━━━ RECORD SET ━━━
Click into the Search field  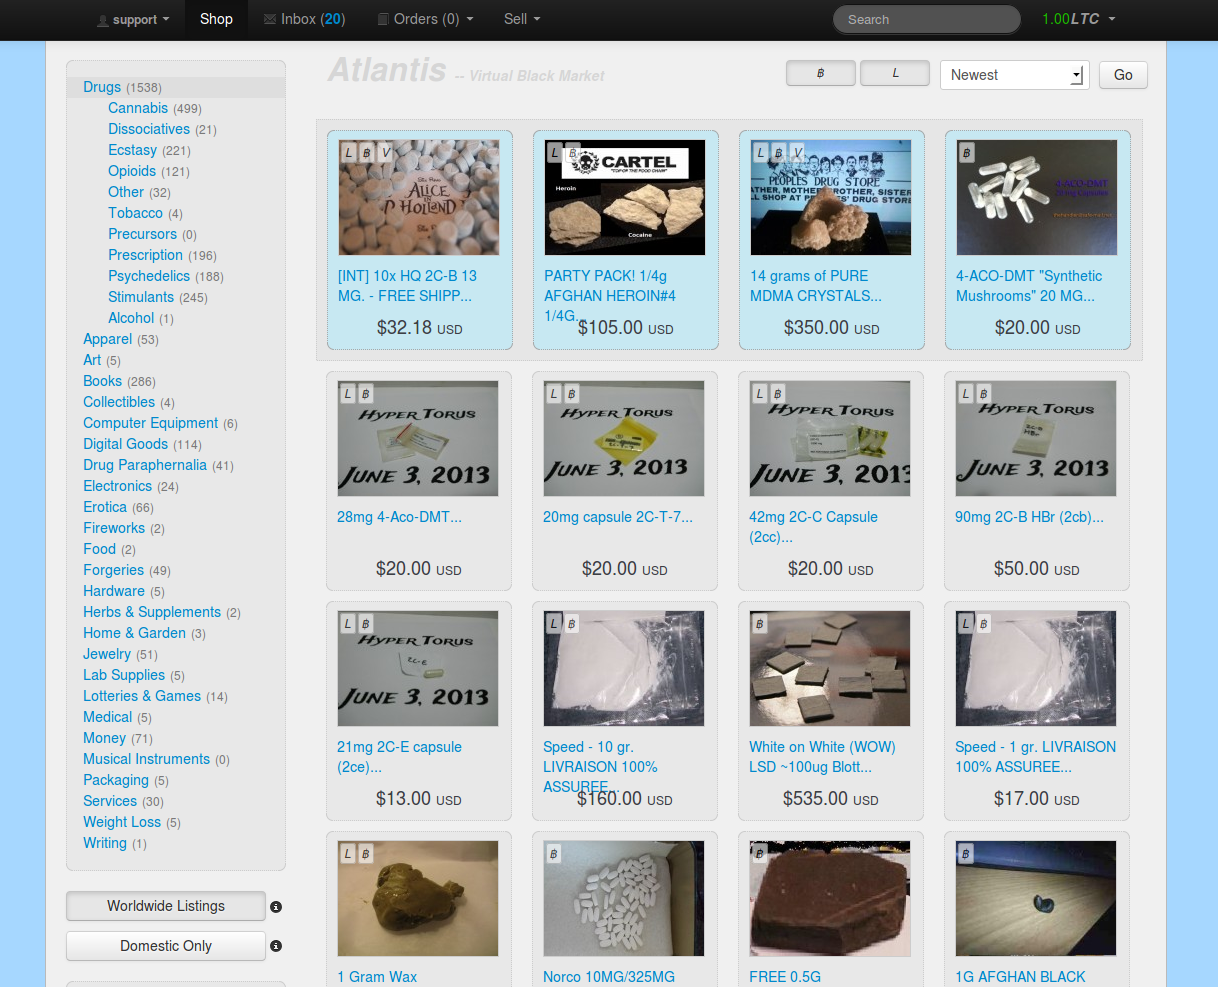tap(926, 19)
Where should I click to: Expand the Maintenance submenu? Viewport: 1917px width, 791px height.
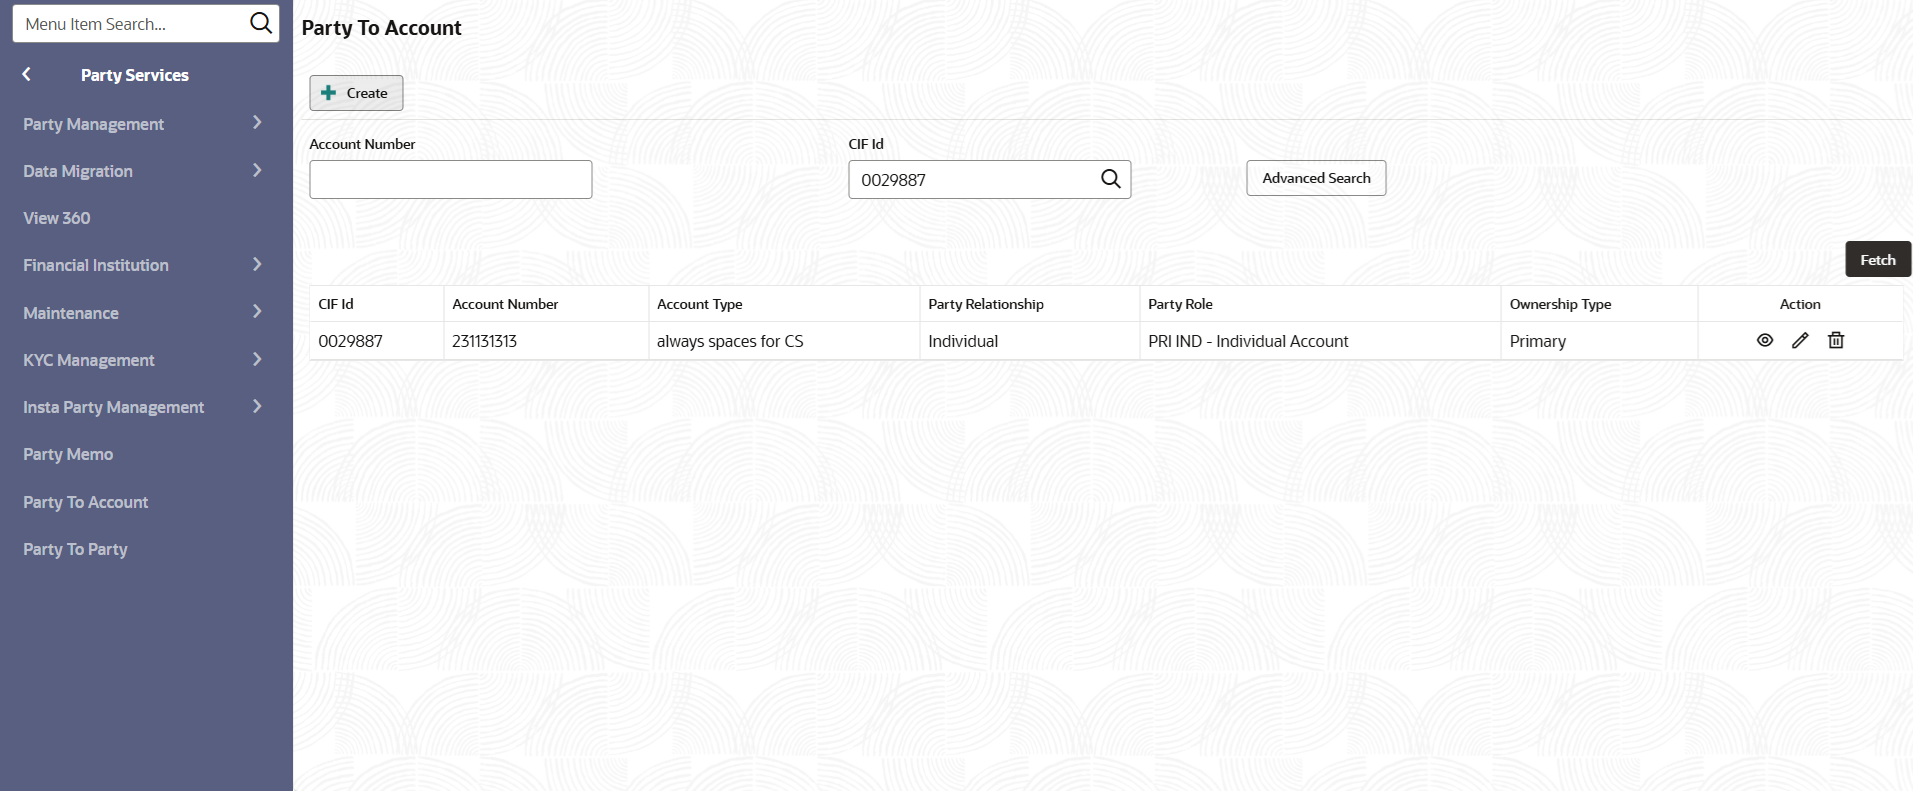tap(257, 312)
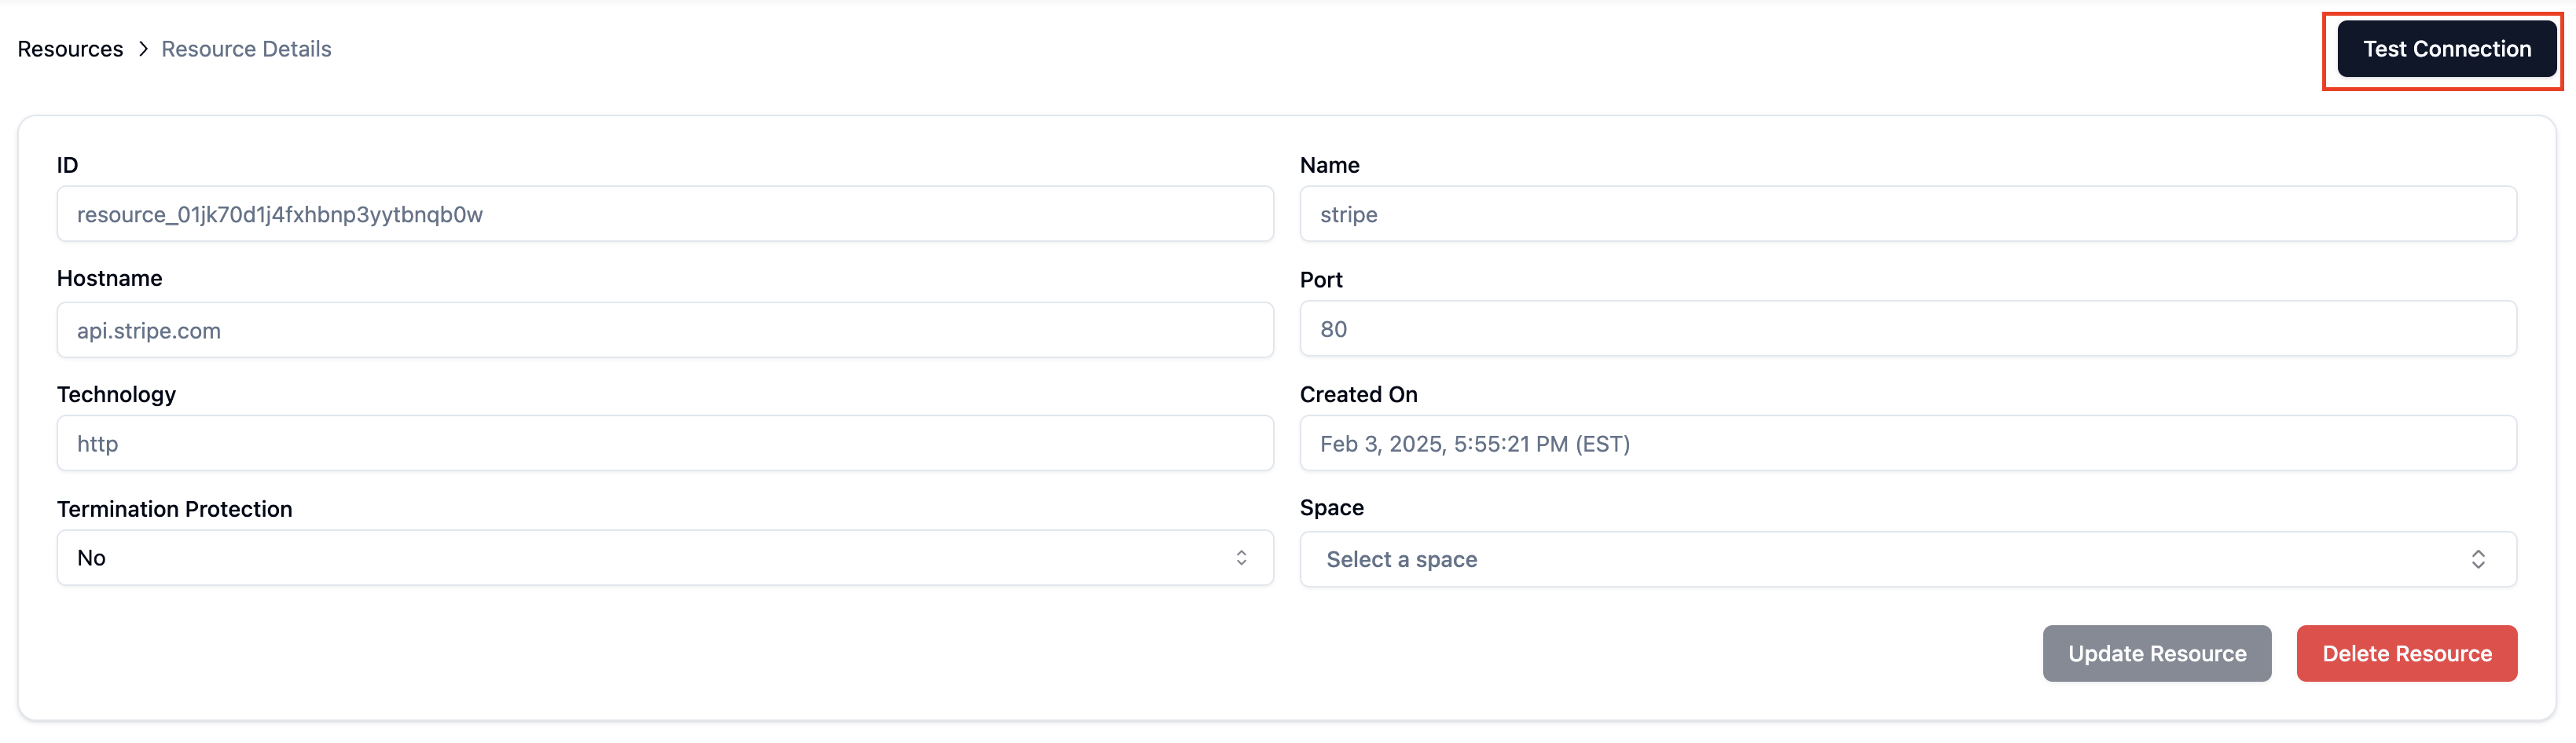Select the Port field showing 80
The image size is (2576, 743).
pos(1908,328)
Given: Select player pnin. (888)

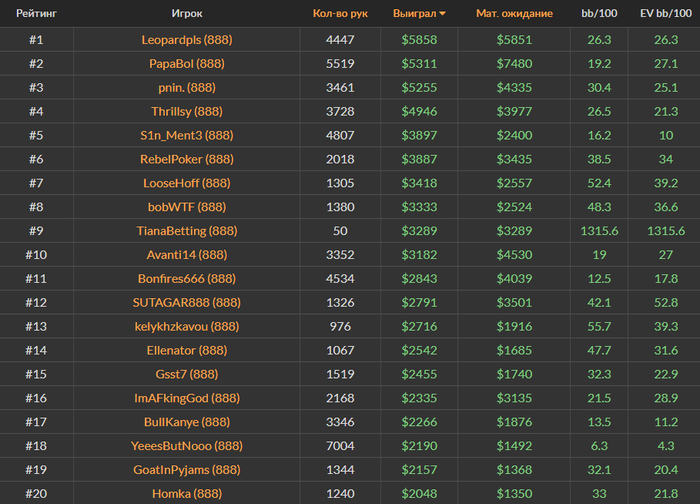Looking at the screenshot, I should click(187, 87).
━━━
Nothing but the lines from the line containing "Where should I" through the last line of the records above should be written out, exactly and without the pictures.

OUTPUT OF THE EXERCISE:
Where should I click to: Expand the Maintenance submenu? Viewport: 1917px width, 791px height.
tap(257, 312)
Select the Port field showing 80
The image size is (2576, 743).
pos(1908,328)
Given: Select player pnin. (888)

Looking at the screenshot, I should click(187, 87).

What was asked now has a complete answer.